The problem he says, stems from people being unable to recognize their own privilege. With limited context, people don't generally look beyond themselves, they don't reach out and try to view things from a different perspective.
When BioWare first started out, the company thought very little of who their target audience was. They assumed that their audience was almost exclusively male, but their feedback had shown otherwise. Fan response, however, reshaped their expectations and helped the company to adapt. By Knights of the Old Republic, they had begun developing a niche as the romance people. By Dragon Age: Origins, they were including gay relationship options without seeing any hits to sales.
Despite that success, many studios still shy away from including gay characters or being more progressive about the inclusion of women as protagonists. With research showing that 20- and 30-somethings are playing games and evidence showing that gamers are more diverse, why does everyone seem glued to immaturity and the vestiges of privilege?

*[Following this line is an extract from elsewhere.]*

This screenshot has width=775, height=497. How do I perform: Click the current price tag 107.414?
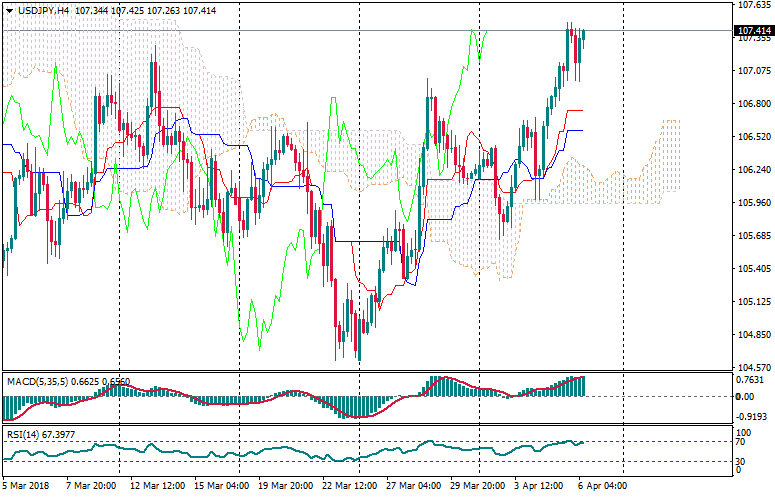(754, 31)
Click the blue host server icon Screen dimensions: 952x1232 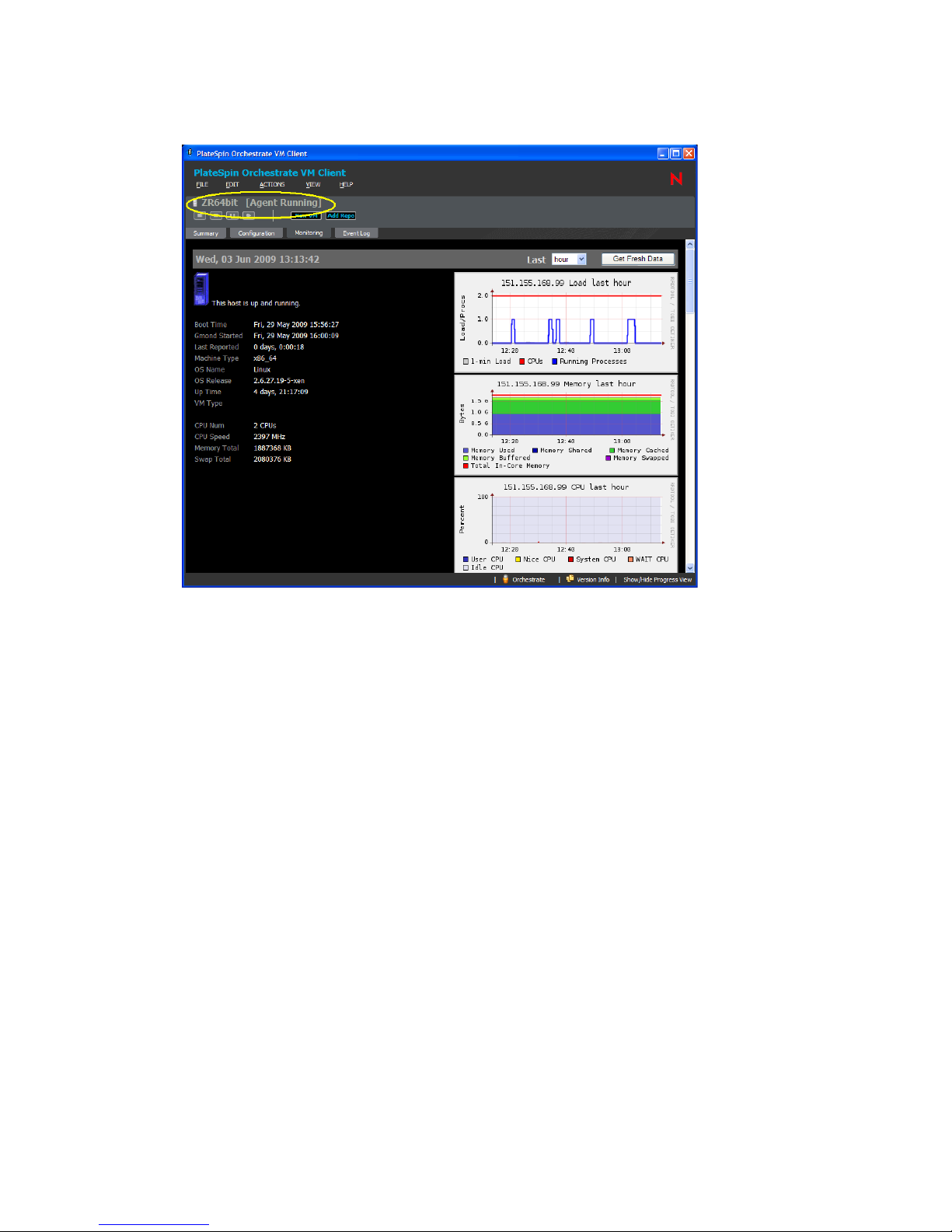pyautogui.click(x=201, y=290)
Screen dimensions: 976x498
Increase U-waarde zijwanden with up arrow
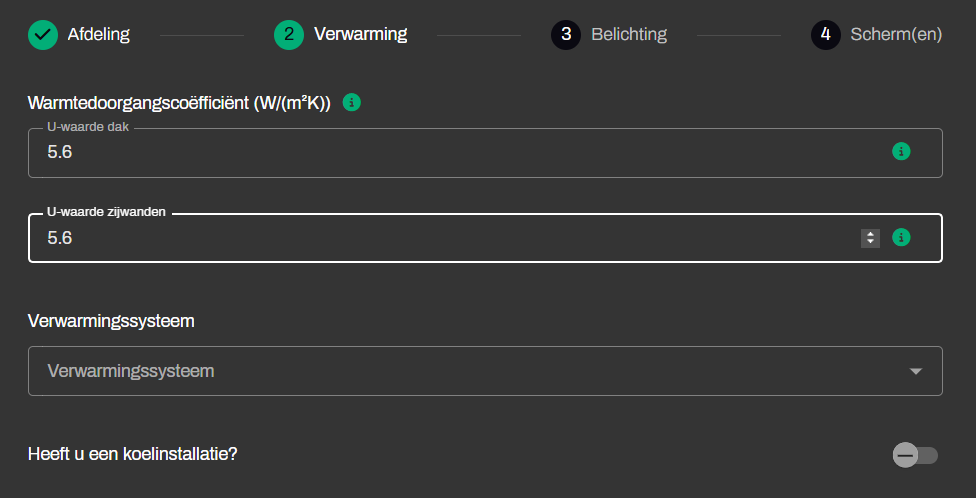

With such a huge portion of the gaming audience as non-straight, non-white gamers, our goal shouldn't necessarily be to appeal to everyone or to avoid offending anyone. That's impossible. Instead, we should simply figure our how to avoid repelling women. As untapped markets, there is enormous potential for games that genuinely sell. With diversity already present in the community, maybe all it takes to see a real rejuvenation of the industry is trying not to push potential customers away.